§ YOUR GOAL
Give back exactly the lines from the one containing "Open the GIF picker icon" through the end of the records, including both, and no others.

- Opening Delimiter -

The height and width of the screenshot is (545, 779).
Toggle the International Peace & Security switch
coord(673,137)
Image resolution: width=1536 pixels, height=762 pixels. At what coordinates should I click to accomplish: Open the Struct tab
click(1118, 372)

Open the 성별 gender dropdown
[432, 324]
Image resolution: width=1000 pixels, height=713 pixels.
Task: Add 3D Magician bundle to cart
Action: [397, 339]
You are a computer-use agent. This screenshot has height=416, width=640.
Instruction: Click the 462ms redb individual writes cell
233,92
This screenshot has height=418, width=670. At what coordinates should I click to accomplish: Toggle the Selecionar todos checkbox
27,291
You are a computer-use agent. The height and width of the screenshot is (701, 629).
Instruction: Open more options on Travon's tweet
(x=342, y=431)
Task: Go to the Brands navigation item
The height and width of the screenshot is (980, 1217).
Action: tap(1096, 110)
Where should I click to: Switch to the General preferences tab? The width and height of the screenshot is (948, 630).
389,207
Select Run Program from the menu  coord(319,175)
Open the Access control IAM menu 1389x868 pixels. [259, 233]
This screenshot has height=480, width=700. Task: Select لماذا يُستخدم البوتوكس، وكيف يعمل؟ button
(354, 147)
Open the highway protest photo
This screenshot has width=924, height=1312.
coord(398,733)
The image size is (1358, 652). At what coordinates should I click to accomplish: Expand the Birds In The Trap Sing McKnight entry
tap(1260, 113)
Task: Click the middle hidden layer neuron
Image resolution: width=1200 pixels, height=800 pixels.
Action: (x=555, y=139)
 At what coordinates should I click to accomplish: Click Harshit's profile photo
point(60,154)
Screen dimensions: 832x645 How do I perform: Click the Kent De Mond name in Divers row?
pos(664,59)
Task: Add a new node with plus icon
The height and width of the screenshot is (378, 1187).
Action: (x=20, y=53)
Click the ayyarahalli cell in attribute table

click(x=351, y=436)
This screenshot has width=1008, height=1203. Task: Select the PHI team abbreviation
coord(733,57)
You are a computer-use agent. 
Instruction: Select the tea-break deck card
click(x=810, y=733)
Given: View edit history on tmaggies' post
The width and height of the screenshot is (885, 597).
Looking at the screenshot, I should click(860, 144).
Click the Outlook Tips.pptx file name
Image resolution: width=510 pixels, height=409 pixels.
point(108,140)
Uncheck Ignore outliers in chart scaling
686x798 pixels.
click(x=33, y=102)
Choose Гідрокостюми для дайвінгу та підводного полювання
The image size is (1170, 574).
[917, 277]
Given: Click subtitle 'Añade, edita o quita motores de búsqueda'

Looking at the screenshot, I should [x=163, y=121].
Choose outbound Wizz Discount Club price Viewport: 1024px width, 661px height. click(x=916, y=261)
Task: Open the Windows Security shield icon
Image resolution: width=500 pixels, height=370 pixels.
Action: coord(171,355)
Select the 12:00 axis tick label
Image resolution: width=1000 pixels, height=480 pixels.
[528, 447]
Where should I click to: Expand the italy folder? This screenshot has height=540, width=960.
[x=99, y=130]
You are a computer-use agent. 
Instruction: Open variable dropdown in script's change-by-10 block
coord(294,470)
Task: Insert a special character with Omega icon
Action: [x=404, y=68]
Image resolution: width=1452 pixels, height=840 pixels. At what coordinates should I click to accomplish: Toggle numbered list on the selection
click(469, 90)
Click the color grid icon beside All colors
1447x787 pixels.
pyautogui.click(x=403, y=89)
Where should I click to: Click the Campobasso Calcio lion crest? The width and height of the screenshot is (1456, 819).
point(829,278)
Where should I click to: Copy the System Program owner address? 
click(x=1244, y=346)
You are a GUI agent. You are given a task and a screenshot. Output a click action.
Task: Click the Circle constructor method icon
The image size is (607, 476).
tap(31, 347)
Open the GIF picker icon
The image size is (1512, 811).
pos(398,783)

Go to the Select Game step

- Closing Delimiter -

§ SOLUTION TO THIS EXERCISE
Open the GIF picker icon
The image size is (1512, 811).
pos(398,783)

Go to the Select Game step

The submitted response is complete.